Stainless Steel 347 vs 316

Stainless steel is widely used in various applications due to its high strength, corrosion resistance, and ability to withstand extreme temperatures. Two of the most popular types of stainless steel are 316 and 347. Understanding the difference between these two alloys can be the key to selecting the type of stainless steel that best suits your needs. This blog post will explore the properties of stainless steel 347 vs 316.

What is Stainless Steel 347?

Stainless steel 347 is a corrosion-resistant, heat-resistant austenitic alloy. It has excellent resistance to oxidation and creep strength at high temperatures, making it an excellent choice for many applications where extreme working conditions are the norm.

What is Stainless Steel 316?

Stainless steel 316 is an alloy of iron, chromium, nickel, manganese and molybdenum with superior corrosion resistance. It offers excellent strength and durability compared to other forms of stainless steel. Its composition allows it to be used in marine environments where other metals would quickly corrode or become rusted!

Difference Between Stainless Steel 347 and 316


One of the most significant differences between stainless steel 347 and 316 is their chemical composition. While both alloys contain high percentages of chromium and nickel, the 347 variant includes adding a small amount of columbium or tantalum, making it more corrosion-resistant in high-temperature environments. In contrast, the 316 variant is more versatile and can be used in a wider range of applications thanks to its well-rounded chemical composition.

Heat Resistance

Due to the columbium or tantalum additives, stainless steel 347 is better suited for high-temperature applications than 316. This makes 347 a better choice for exhaust systems, boilers, and other high-temperature applications. However, if you are looking for an alloy with moderate temperature resistance, 316 is the preferred choice.

Corrosion Resistance

Stainless steel 347 has superior corrosion resistance to 316 because of its columbium or tantalum addition. It is particularly useful in applications where frequent thermal cycling can occur. With its better corrosion resistance, stainless steel 347 can withstand harsh environments like marine and chemical applications which can cause 316 to corrode and rust quickly.

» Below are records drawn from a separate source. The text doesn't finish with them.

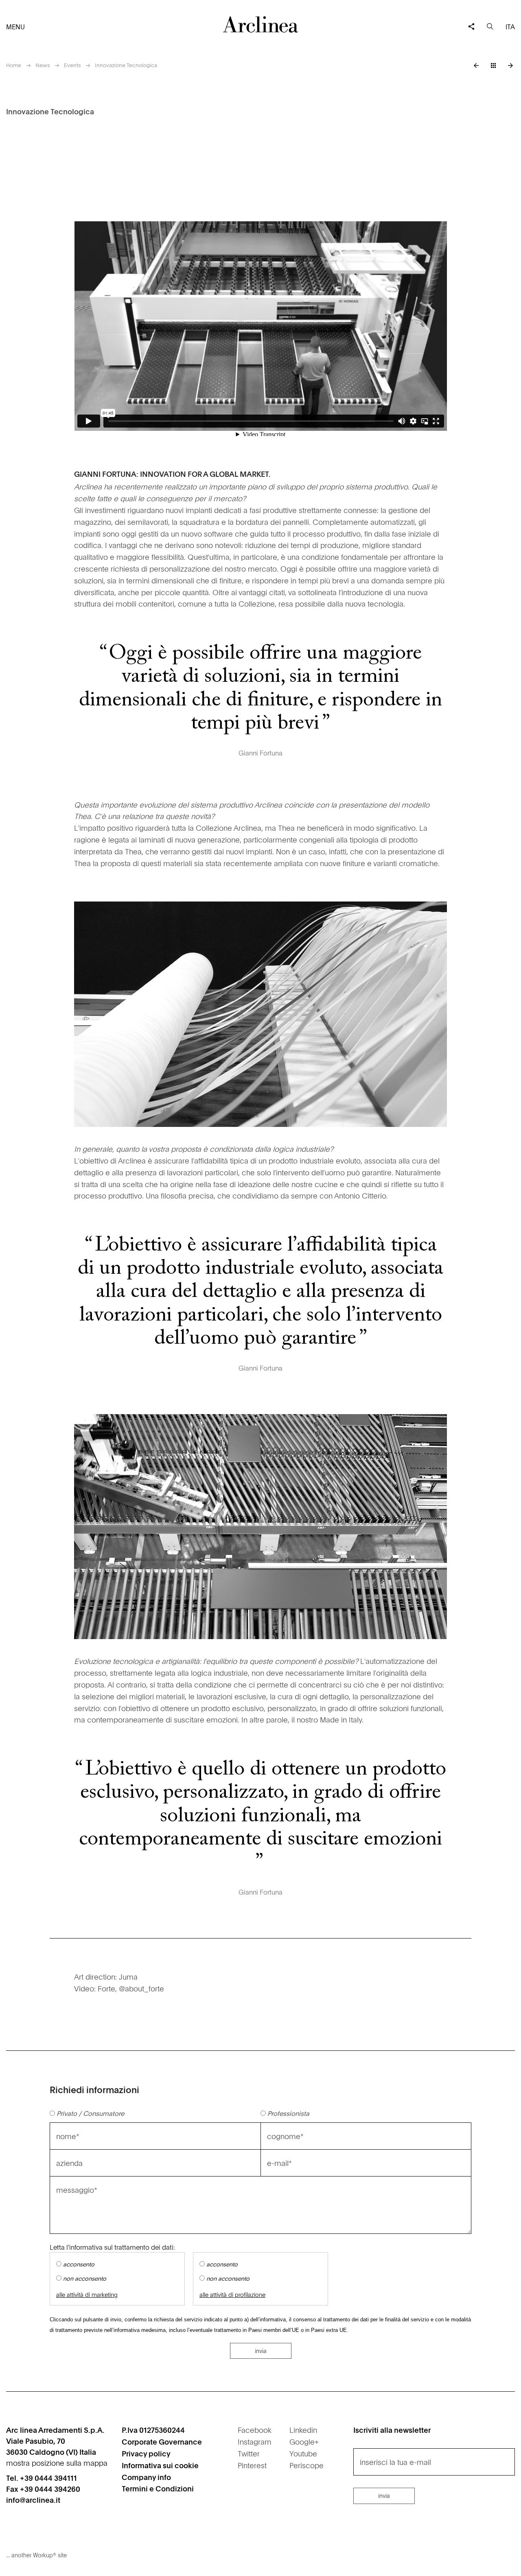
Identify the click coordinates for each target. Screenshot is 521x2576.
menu (15, 26)
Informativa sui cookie (160, 2465)
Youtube (303, 2453)
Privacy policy (146, 2453)
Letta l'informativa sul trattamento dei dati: (112, 2246)
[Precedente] (476, 65)
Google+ (304, 2441)
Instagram (254, 2441)
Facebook (254, 2430)
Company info (146, 2477)
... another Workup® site (36, 2555)
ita (510, 26)
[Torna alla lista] (493, 65)
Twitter (249, 2453)
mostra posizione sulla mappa (56, 2463)
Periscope (306, 2465)
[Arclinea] (260, 24)
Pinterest (252, 2465)
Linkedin (303, 2430)
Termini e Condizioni (158, 2488)
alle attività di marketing (87, 2294)
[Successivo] (510, 65)
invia (261, 2351)
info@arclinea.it (33, 2500)
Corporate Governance (162, 2441)
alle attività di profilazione (232, 2294)
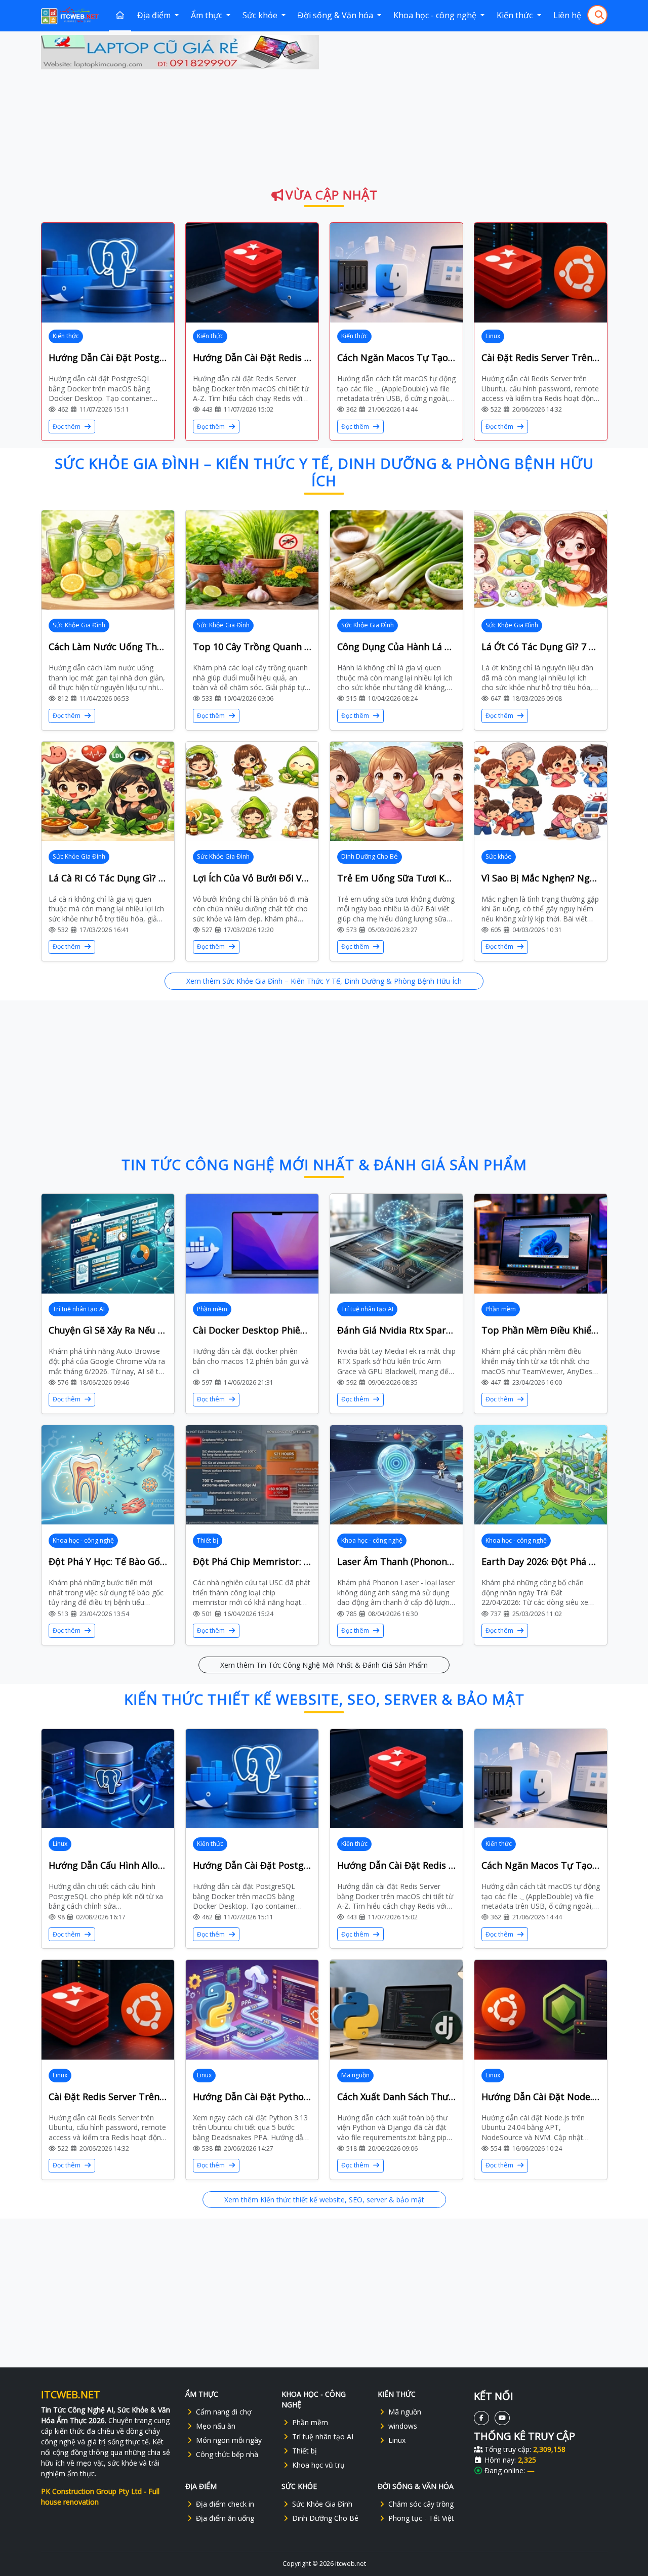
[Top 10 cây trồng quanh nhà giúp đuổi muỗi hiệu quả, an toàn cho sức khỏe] (252, 560)
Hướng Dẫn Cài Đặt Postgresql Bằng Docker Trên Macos (108, 357)
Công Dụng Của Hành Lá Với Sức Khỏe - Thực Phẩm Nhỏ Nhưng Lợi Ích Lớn (396, 646)
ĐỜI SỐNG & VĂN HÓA (416, 2486)
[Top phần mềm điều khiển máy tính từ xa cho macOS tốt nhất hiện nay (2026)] (540, 1244)
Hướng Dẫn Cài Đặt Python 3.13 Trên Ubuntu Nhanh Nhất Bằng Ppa (252, 2096)
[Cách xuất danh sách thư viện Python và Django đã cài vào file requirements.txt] (396, 2010)
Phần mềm (212, 1309)
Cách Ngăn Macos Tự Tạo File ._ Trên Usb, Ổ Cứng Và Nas (396, 357)
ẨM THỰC (201, 2394)
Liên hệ (567, 15)
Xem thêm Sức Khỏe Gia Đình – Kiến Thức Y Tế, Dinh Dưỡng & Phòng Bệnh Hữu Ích (324, 981)
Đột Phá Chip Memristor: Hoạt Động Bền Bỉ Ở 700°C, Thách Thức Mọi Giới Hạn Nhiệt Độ (252, 1561)
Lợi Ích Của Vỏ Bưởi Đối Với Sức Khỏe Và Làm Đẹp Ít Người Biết (252, 878)
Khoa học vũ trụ (318, 2465)
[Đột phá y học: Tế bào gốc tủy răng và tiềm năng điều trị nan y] (108, 1475)
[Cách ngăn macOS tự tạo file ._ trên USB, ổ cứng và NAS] (396, 273)
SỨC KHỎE (299, 2486)
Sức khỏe (260, 15)
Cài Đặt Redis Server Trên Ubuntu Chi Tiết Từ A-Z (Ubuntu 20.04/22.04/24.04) (540, 357)
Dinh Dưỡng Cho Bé (369, 856)
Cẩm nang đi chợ (224, 2412)
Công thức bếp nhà (227, 2454)
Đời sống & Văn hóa (336, 15)
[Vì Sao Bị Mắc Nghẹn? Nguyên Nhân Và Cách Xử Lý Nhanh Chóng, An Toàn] (540, 791)
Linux (492, 336)
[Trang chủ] (120, 15)
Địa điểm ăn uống (225, 2518)
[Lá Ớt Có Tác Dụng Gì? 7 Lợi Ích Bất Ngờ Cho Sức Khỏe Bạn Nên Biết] (540, 560)
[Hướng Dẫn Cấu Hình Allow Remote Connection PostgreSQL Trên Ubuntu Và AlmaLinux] (108, 1779)
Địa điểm (155, 15)
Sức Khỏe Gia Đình (79, 625)
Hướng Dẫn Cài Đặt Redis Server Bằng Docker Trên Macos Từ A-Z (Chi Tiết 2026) (252, 357)
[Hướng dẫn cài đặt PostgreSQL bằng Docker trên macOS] (108, 273)
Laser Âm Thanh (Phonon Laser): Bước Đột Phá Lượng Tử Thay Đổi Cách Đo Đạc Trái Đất (396, 1561)
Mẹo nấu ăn (215, 2426)
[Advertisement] (469, 106)
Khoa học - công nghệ (435, 15)
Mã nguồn (355, 2075)
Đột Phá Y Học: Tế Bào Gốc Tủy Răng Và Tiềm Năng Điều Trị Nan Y (108, 1561)
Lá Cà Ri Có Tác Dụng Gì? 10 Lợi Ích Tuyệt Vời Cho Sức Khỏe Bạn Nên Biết (108, 878)
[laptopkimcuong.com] (180, 52)
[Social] (481, 2418)
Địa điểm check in (225, 2504)
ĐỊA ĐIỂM (201, 2486)
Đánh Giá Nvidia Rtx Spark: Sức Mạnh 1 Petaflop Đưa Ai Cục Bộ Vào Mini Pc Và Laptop (396, 1330)
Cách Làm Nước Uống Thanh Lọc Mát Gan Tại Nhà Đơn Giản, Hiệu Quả (108, 646)
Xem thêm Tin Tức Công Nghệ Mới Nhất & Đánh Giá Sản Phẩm (324, 1665)
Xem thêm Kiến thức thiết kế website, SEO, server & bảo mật (324, 2199)
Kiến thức (516, 15)
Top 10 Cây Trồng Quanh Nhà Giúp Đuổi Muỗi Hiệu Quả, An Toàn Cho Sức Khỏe (252, 646)
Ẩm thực (207, 15)
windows (402, 2426)
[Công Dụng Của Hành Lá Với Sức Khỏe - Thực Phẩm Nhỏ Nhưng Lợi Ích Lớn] (396, 560)
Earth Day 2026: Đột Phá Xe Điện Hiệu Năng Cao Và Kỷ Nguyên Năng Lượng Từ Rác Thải (540, 1561)
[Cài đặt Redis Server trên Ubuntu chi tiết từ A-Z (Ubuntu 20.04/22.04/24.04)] (540, 273)
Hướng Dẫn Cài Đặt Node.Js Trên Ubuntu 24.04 (540, 2096)
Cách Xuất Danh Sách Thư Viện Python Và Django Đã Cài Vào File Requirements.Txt (396, 2096)
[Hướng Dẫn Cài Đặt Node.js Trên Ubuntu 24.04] (540, 2010)
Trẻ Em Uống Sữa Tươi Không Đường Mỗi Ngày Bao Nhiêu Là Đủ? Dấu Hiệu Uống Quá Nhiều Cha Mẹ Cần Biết (396, 878)
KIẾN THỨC (397, 2394)
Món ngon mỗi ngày (229, 2440)
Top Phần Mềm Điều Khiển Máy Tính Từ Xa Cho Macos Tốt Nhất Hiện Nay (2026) (540, 1330)
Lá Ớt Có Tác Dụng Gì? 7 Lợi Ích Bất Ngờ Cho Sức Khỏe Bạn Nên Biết (540, 646)
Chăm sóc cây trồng (421, 2504)
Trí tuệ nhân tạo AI (79, 1309)
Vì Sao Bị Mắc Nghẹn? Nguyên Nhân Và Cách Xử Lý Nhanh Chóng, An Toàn (540, 878)
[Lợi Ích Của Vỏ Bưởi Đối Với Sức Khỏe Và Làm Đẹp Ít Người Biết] (252, 791)
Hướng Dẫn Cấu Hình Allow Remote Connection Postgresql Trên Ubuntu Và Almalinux (108, 1865)
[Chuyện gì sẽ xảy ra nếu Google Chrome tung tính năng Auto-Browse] (108, 1244)
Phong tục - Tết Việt (421, 2518)
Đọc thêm (67, 426)
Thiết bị (207, 1540)
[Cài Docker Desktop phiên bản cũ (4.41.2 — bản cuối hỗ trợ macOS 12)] (252, 1244)
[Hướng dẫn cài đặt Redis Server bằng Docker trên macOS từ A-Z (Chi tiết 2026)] (252, 273)
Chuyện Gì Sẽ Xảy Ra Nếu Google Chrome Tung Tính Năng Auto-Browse (108, 1330)
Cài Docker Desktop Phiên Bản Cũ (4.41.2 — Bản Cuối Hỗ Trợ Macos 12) (252, 1330)
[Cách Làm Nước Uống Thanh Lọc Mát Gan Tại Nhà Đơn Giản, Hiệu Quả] (108, 560)
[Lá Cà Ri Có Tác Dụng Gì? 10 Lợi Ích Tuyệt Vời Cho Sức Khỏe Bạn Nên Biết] (108, 791)
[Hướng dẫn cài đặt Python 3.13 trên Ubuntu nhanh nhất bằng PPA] (252, 2010)
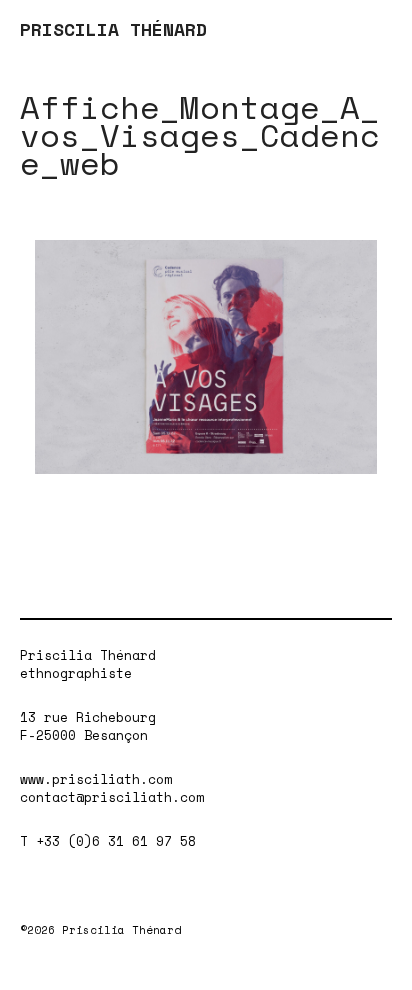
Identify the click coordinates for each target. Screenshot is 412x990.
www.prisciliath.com (96, 779)
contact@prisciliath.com (112, 797)
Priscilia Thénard (88, 655)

While 347 is more heat-resistant and corrosion-resistant, it is more challenging to weld than 316. 316 can be easily welded with most common welding processes, but 347 welding requires specialized equipment and techniques for effective welding.


When comparing the cost of stainless steel 347 vs 316, 316 is the more affordable option. This is primarily because 316 is a more versatile and commonly used stainless steel variant. 347 is a more specialized alloy, which makes it more expensive.


Choosing the right type of stainless steel for your specific application requires careful consideration of its properties and intended use. While both stainless steel 316 and 347 are excellent alloys, it helps to understand their differences. If you need an alloy with moderate temperature resistance, high corrosion resistance to harsh environments, or easier weldability, 316 may be the better choice. On the other hand, 347 is best suited for extremely high-temperature applications, particularly where frequent thermal cycling may occur. Both alloys are vital in stainless steel; their characteristics can help you decide what to use.